Differences between O Antigen and H Antigen
The surface structures of bacteria have considerable antigenic heterogeneity. Often these antigens are used as part of a serologic classification system for the bacteria.
The classification of the 2000 or so different Salmonellae is based principally on the types of the O (LPS side chain) and H (flagellar) antigens.
The antigenic type of the bacteria may be a marker for virulence, related to the clonal nature of pathogens, although it may not actually be the virulence factor.
The major differences between O antigen and H antigen include:
|1.||Referred to as||Somatic Antigen or Boivin antigen||Flagellar antigen|
|2.||Determination||Based on oligosaccharides associated with lipopolysaccharide.||Based on flagellar proteins.|
|3.||Cell wall||Part of the cell wall lipopolysaccharide (LPS).||Not a part of the cell wall.|
|5.||Heat sensitivity||Somatic antigens are heat stable.||Flagellar antigens are heat-labile.|
|6.||Alcohol sensitivity||Resistance to alcohol||Sensitive to alcohol|
|7.||Formaldehyde sensitivity||Formaldehyde labile||Formaldehyde stable|
|8.||Extraction||Trichloro-acetic acid is used for extraction of O antigens.
Since the property was first shown by Boivin, O antigen alternatively referred to as boivin antigen.

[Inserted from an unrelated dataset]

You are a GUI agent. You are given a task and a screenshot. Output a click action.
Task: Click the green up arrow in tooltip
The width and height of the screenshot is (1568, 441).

|Formaldehyde is used for extraction of H antigens.|
|9.||Immunogenicity||Less immunogenic||Highly immunogenic|
|10.||Antibody levels||Produces antibody formation with low titres.||Induces antibody formation with high titres.|
|11.||Antibody formation||Rapid and Early||Rapid and Sustained|
|12.||Lifespan||Antibody levels fall off quickly.||Persists for longer periods.|
|13.||Antibody indicates||O antibody appears early, disappears early: indicates recent infection.||H antibody appears late, disappears late: lndicates convalescent stage.|
|14.||Type of agglutination reaction shown||Produces compact, chalky and granular clumps.||Produces cottony, fluffy precipitates.|
|15.||Reaction time||Agglutination takes place slowly||Agglutination takes place rapidly.|
|16.||Optimum temperature for reaction||Optimum temperature for agglutination is 55’°C.||Optimum temperature for agglutination is 37’°C.|
|17.||Reaction observed with||Round bottom Felix tube are used to see agglutination.||Conical bottom Dreyer’s tube is used to see agglutination.|
|18.||Role as virulence factor||The most important virulence factor responsible for endotoxic activity; it protects the bacteria from phagocytosis and bactericidal effect of complement.||Makes the bacteria motile, hence contributing to their virulence.|
|19.||Existence in phases||No phases||Flagellar antigens exist in two alternative phases- Phase I and II.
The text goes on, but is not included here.